» Problem statement:
All entries must be given again exactly as written.

» The data:
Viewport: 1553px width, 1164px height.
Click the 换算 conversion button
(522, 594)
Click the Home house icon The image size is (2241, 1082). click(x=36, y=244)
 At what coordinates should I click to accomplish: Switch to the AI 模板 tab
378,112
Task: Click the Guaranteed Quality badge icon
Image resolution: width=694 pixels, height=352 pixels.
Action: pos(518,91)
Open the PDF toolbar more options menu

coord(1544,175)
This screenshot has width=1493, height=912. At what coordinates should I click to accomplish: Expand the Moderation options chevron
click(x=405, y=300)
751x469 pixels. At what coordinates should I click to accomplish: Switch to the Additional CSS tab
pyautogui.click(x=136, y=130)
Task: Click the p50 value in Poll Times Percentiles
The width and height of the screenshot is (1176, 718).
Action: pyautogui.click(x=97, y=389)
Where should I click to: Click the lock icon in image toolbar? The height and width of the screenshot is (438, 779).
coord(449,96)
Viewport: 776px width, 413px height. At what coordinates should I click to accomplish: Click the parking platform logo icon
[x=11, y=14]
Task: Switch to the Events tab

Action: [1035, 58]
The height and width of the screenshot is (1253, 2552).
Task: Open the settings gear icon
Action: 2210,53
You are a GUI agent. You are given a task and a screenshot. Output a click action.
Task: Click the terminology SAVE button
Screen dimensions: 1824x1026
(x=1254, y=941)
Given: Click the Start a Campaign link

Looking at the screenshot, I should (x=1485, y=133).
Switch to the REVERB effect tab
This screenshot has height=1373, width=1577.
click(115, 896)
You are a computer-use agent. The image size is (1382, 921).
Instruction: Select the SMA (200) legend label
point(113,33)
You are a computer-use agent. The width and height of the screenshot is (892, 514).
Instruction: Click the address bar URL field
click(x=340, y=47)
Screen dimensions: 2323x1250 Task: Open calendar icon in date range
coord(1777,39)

» Answer section:
Viewport: 1553px width, 1164px height.
Click the 换算 conversion button
(522, 594)
Click the Home house icon The image size is (2241, 1082). click(x=36, y=244)
 At what coordinates should I click to accomplish: Switch to the AI 模板 tab
378,112
Task: Click the Guaranteed Quality badge icon
Image resolution: width=694 pixels, height=352 pixels.
Action: pos(518,91)
Open the PDF toolbar more options menu

coord(1544,175)
This screenshot has width=1493, height=912. At what coordinates should I click to accomplish: Expand the Moderation options chevron
click(x=405, y=300)
751x469 pixels. At what coordinates should I click to accomplish: Switch to the Additional CSS tab
pyautogui.click(x=136, y=130)
Task: Click the p50 value in Poll Times Percentiles
The width and height of the screenshot is (1176, 718).
Action: pyautogui.click(x=97, y=389)
Where should I click to: Click the lock icon in image toolbar? The height and width of the screenshot is (438, 779).
coord(449,96)
Viewport: 776px width, 413px height. At what coordinates should I click to accomplish: Click the parking platform logo icon
[x=11, y=14]
Task: Switch to the Events tab

Action: [1035, 58]
The height and width of the screenshot is (1253, 2552).
Task: Open the settings gear icon
Action: 2210,53
You are a GUI agent. You are given a task and a screenshot. Output a click action.
Task: Click the terminology SAVE button
Screen dimensions: 1824x1026
(x=1254, y=941)
Given: Click the Start a Campaign link

Looking at the screenshot, I should (x=1485, y=133).
Switch to the REVERB effect tab
This screenshot has height=1373, width=1577.
click(115, 896)
You are a computer-use agent. The image size is (1382, 921).
Instruction: Select the SMA (200) legend label
point(113,33)
You are a computer-use agent. The width and height of the screenshot is (892, 514).
Instruction: Click the address bar URL field
click(x=340, y=47)
Screen dimensions: 2323x1250 Task: Open calendar icon in date range
coord(1777,39)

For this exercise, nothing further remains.